Надзиратель широко раскрыл рот: перехватило дыхание.
— Господь с вами! Никак это невозможно. На особом вы положении. Со мной-то что будет, ежели вы… Четвертуют!
— Уходи со мной. Принеси одежду. Второй сюртук есть? Или другое что… форменное. Вместе выйдем. Жалеть не будешь, я говорю.
— Да я… — задыхаясь по-прежнему, начал надзиратель и вдруг, прислушавшись, метнулся к двери. — Идут!
Он выскочил в коридор. И сейчас же у самой камеры непривычно громко, не по инструкции, зазвучали голоса, Бауман узнал низкий басок начальника тюрьмы. Дверь открылась снова. Начальник улыбался, и улыбка его была совсем как давеча у надзирателя: испуганная и льстивая.
— На выписку, господин Бауман! Пожалуйте в контору, актик подписать: освобождение под залог. И вещички получите. Супруга ждет-с…

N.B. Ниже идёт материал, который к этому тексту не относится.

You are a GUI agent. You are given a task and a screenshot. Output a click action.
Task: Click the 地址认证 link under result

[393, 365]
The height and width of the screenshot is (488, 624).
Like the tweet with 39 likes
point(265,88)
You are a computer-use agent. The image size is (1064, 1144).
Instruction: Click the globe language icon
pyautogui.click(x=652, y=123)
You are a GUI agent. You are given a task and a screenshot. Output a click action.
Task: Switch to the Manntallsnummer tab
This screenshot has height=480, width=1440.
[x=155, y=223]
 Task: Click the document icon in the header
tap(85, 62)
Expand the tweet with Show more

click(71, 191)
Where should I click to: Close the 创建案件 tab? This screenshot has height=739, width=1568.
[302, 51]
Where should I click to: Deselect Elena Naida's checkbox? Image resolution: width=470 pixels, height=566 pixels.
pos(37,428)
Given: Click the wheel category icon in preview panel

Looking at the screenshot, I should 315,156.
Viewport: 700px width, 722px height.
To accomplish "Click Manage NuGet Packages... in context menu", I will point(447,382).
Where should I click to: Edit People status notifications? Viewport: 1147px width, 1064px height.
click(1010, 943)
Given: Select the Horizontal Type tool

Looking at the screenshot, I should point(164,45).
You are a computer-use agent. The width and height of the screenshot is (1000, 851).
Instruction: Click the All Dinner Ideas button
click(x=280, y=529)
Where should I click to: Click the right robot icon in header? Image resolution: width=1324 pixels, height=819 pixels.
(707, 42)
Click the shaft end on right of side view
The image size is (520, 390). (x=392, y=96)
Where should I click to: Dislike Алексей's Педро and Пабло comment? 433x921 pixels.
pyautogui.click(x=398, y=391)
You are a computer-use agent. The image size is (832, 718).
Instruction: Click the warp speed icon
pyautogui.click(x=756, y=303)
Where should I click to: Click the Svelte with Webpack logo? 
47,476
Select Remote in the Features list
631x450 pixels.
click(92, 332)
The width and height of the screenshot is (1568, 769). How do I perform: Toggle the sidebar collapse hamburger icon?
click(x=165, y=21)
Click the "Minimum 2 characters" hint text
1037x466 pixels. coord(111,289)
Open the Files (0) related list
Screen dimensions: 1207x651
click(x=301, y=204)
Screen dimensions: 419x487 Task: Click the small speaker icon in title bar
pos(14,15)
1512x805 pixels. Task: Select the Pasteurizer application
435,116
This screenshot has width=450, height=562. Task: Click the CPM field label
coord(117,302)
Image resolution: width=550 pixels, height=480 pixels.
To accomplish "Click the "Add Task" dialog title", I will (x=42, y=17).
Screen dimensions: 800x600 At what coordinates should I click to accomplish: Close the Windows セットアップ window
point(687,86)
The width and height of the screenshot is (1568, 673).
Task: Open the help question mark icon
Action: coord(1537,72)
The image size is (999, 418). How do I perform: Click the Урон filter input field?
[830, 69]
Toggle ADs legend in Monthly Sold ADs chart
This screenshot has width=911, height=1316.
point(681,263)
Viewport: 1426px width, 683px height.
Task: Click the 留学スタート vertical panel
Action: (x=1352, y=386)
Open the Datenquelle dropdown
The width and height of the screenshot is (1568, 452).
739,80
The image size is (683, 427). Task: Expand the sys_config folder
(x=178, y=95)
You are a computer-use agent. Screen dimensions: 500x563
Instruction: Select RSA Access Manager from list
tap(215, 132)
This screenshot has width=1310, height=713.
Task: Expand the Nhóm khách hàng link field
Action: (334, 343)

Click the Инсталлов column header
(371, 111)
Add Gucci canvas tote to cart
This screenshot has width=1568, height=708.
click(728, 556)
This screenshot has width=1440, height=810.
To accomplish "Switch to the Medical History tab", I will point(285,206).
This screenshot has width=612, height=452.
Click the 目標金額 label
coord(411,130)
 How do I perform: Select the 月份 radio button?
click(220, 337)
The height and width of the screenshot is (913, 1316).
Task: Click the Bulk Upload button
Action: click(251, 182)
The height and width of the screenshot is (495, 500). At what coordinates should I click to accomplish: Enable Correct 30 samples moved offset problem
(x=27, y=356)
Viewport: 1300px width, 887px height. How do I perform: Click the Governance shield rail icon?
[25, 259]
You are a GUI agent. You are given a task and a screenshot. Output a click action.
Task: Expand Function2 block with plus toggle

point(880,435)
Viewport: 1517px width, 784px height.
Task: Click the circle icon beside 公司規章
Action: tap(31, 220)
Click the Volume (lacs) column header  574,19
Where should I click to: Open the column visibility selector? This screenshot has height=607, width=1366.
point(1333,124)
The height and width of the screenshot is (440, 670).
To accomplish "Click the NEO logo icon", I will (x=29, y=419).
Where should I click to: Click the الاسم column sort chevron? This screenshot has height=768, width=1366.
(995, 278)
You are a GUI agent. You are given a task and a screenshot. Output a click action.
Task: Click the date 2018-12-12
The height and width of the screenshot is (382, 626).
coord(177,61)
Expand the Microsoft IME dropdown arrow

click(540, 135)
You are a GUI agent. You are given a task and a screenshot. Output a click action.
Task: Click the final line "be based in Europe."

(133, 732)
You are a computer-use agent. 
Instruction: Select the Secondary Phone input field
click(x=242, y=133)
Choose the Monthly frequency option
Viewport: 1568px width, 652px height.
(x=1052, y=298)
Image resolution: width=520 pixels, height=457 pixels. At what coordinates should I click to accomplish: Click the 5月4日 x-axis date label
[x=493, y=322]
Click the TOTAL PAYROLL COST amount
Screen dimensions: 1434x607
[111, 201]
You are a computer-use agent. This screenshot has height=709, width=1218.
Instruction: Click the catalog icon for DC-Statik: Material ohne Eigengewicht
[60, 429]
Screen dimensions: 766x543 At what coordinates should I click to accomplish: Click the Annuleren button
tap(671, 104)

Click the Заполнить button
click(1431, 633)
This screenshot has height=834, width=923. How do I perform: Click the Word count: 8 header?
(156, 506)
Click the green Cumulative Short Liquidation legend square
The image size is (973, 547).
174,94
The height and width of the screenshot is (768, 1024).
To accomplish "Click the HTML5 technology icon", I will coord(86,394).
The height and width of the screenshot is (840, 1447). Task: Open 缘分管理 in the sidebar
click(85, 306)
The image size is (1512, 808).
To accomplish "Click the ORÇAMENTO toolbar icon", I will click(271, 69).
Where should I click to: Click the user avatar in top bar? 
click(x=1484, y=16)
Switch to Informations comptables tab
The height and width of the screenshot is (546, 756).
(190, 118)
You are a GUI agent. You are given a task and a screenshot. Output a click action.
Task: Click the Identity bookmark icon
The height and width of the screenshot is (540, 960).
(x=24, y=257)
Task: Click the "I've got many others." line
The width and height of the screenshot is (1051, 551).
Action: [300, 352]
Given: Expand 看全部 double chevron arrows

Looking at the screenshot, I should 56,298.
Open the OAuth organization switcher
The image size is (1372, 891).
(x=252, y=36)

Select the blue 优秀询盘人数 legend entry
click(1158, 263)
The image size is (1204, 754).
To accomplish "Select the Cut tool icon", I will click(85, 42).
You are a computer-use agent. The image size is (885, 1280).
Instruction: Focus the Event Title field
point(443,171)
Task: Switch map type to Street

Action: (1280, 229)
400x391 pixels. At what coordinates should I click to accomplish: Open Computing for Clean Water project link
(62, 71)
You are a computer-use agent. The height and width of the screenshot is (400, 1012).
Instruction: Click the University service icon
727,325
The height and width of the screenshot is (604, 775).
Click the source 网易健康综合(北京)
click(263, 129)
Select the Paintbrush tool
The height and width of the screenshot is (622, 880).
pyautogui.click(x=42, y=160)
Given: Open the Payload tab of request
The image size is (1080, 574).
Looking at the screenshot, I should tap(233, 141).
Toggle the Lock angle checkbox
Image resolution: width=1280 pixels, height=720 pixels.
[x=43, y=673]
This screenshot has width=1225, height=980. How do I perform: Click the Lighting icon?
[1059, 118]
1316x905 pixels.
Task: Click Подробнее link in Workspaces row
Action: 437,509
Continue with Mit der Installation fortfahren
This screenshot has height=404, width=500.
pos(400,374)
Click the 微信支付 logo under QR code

Бауман быстро, в охапку, собрал камерные свои вещи. Начальник дожидался почтительно.
— Пошли. Понятые у вас в конторе найдутся?
Начальник распустил недоуменно губы:
— Понятые? Зачем? Я же докладываю…
Бауман усмехнулся всегдашней своей мягкой улыбкой:
— А я подписывать вам никаких «актиков» не буду. У меня правило такое. Останетесь без документа, если понятых не будет.
Заулыбался и начальник, потряс головой:
— Жестокий вы человек, господин Бауман! Что с вами сделаешь? Не задерживать же из-за формальности. Как-нибудь обойдемся.
Надзиратель рысцой забежал вперед, распахнул дверь в контору:
— Пожалуйте!
Надя. Цветы. Надзиратели. И кто-то еще, высокий, в штатском, приветливо протянувший руку. Прокурор…
Бауман прошел мимо руки и крепко обнял жену:
— Здорова? Как отец?
Она ответила, с трудом сдерживая смех:
— Еще дышит. Идем скорее… Отобранные вещи им можно оставить, правда? Не терять время на записи.
— Запишут без нас!
Бауман, смеясь, сгреб в карман лежавшие на столе подтяжки, перочинный ножик, часы…
Прокурор снова выдвинулся вперед:
— Счел долгом лично заехать, во избежание каких-либо недоразумений…
Надя перехватила взгляд мужа. Она сжала ему руку и сказала поспешно:
— Пойдем, Николай!
Надзиратель опять побежал рысцой вперед:
— Я-до ворот… чтобы без задержки.
Бауман скривил губы. Погано стало на сердце от этих засматривающих с собачьей готовностью глаз, вихляющей, подхалимской походки…
Двор. Свет ударил в глаза, закружилась голова от свежего холодного воздуха. Бауман остановился, Надя спросила заботливо:
— Что ты?.. Ты совсем побледнел.
— Ничего, пройдет. Это — от голодовки.
— Ты голодал?!
Вопрос вырвался вскриком. Надзиратель втянул голову в плечи, пригнулся, как виноватый.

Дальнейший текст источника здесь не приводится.